Yonghui Zhu, Xiaolong Guo, Yajun Xie
Friday 3 july 2015
8:45 - 9:00h
at Europe 2 (level 0)
Themes: (T) Extreme events, natural variability and climate change, (ST) Learning from disasters
Parallel session: 14I. Extreme events - Lessons Disaster
Modeling and prediction of breach growth in embankments is of significant importance for disaster mitigation, public security guarantee, and for social and economic sustainable development, etc. Unfortunately, breaching of embankments is a complicated process relying on many factors. Specially, for the headcut erosion, i.e. the main erosion mechanism of embankment breaching due to overflowing, understanding of the formation and development of the headcut is still limited. So far there is not a widely accepted model for the headcut erosion, and this already become a restriction for the further improvement of embankment breaching models. Based on the mechanism of headcut erosion as observed in various tests in the laboratory and in the field, the 2D mathematical model of Zhu (2006) for the headcut erosion during breaching of homogeneous embankments is further improved.

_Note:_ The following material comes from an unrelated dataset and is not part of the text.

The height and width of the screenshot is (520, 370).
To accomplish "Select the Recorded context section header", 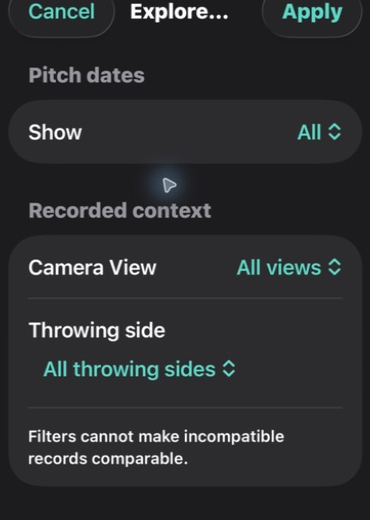I will pos(120,210).
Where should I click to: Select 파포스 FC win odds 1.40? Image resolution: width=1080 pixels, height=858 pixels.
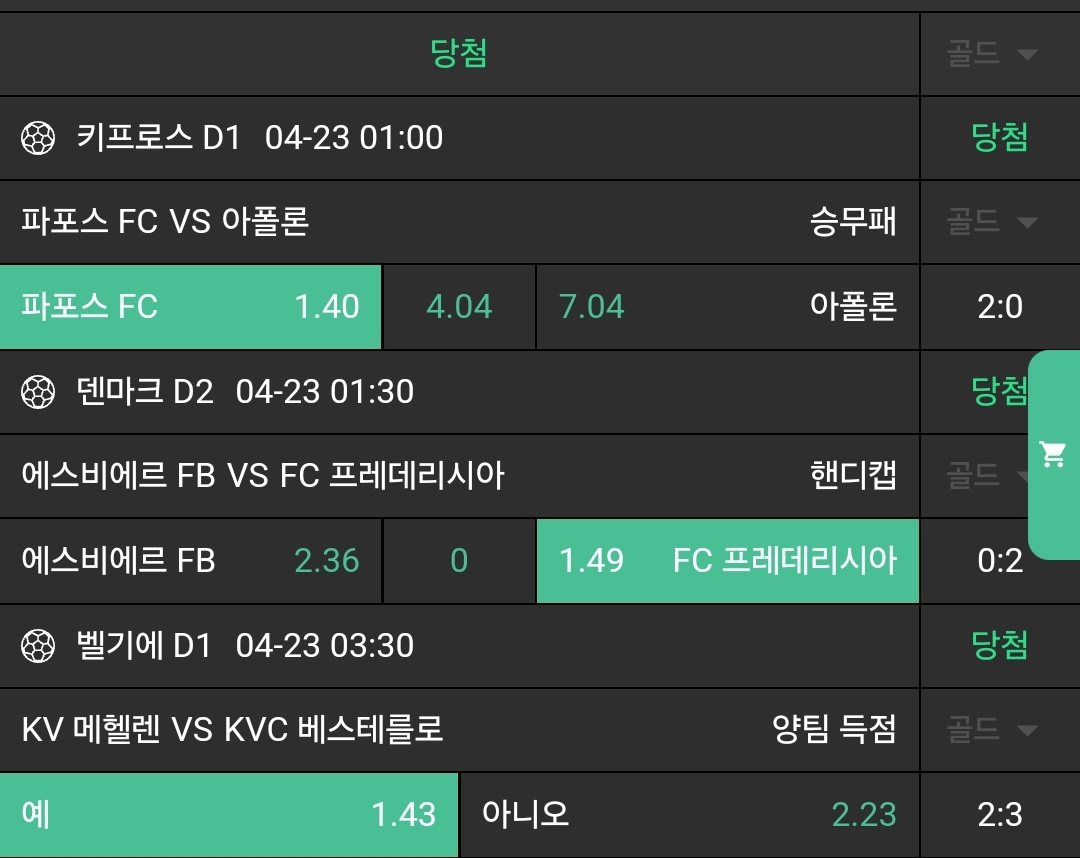click(x=190, y=307)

The improved model covers the shear erosion along the headcut top surface, the jet scour of foundation and headcut undermining, and the slope mass failure. The model is capable of simulate the process and average rate of headcut erosion, with either erodible or non-erodible foundation. Laboratory experiments were conducted in a flume at the Changjiang River Scientific Research Institute to improve the understanding of the physics of headcut erosion. Then the improved mathematical model has been calibrated against the data of seven flume tests, with good agreement between the model predictions and the experimental data. Based on the model calibration results, the relationship between the soil erodibility coefficient (kd) in the erosion rate formula and the embankment soil properties of Zhu (2006) is further improved as well. With this expression, validation of the model against the data of four other tests yields good agreement between the model predictions and the measurements.